Of all the explanations for why you do things a certain way, "because we've always done it that way" is probably the least useful. And it's the answer that arises when you don't take your employee handbook seriously enough. Your handbook is likely to be the most important document your company relies on. Ignore it, bypass it, or treat it like it's set in stone, and your organization will eventually suffer the consequences.
For your handbook to really reflect your culture it must be a living thing, something you expect to change in the face of new events. You might add or remove sections, expand your mission statement, even pivot your core business. All of this and more should be captures in a flexible document you keep in a visible, shareable place like Google Docs or an employee intranet.
Don't make the mistake of assuming employee handbooks are only for big companies with dedicated HR departments. Even a partnership of two needs to codify their shared practices, commit their ideals to words, and keep their agreements current.
Your handbook isn't online-only because it's not important, but because it is. So important in fact that at my company, Stride Consulting, we ask new hires to sign a form acknowledging that they have read and understood our handbook, know where we keep it, and know it can be updated any time.
Just because keeping the handbook online makes it easy to change doesn't mean you shouldn't give serious thought to each edit you make. This is where your company culture comes through. What's your mission statement? Do you have a dress code? Do you welcome dogs? How do you feel about working from home?
The tone of your handbook can help determine who you are as a company. A tone that reinforces hierarchies, expectations, and punishments for infractions captures a very different environment than one that emphasizes employee-led teams, collaboration, and flexibility. All kinds of businesses operate in all kinds of cultures; your handbook is where you start to define yours.
Every company's handbook is different, but they should all contain some basics.

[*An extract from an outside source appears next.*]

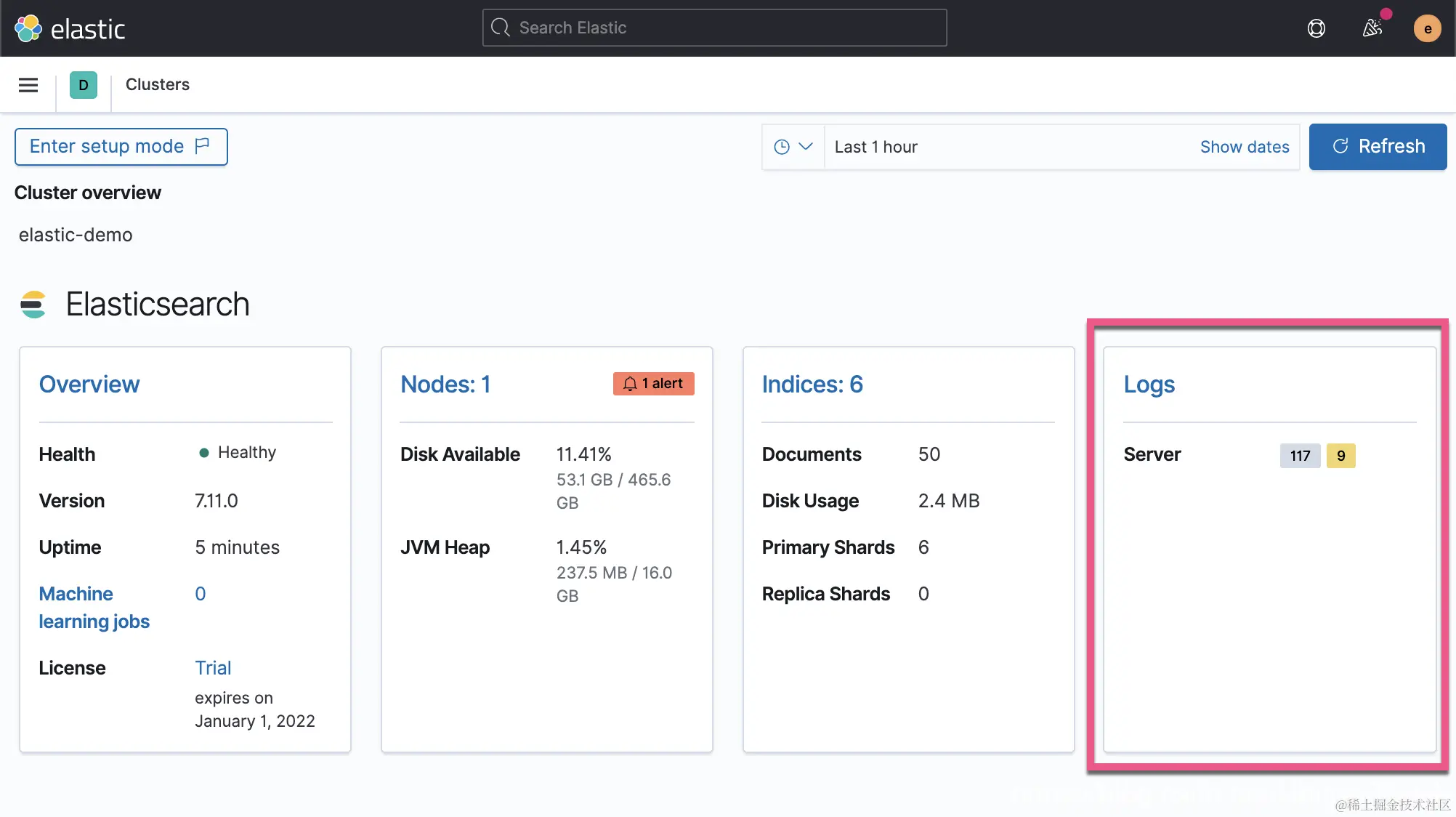Open the newsfeed celebration icon
The image size is (1456, 817).
coord(1372,28)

From a detailed history of how you came to be, to a simple one-sentence mission statement, your handbook is a place to start setting down in words who you are, what you do, and why it matters.
Everything Required by Law
This includes things like family medical leave, non-discrimination policies, worker's comp, and a solid reporting and responding process for sexual harassment. Some states also require policies regarding disabilities, military leave, breast-feeding accommodation, and others. Check with your lawyers.
Paid and Unpaid Time-off Policies
All policies regarding time off, both paid and unpaid, belong in the handbook, including vacation, company holidays, sick leave, jury duty, and bereavement.
Pay and Promotions
Include whatever you choose to make public; I'm an advocate for as much salary and promotion transparency as possible.
With health insurance companies making updates to policies all the time, the value of a living handbook is clear. Include all the latest perks and benefits.
Your handbook is also a place to tackle issues like social media policy, workplace romances, internal communication, and more. If you have specific rules for specific business units, make that clear in your handbook to avoid confusion down the line.
Remember that even if your handbook is evolving, your policies and any changes must be seen and approved by your lawyers. It's a transparent document, but a serious one.
And if you want a printed copy, just press print.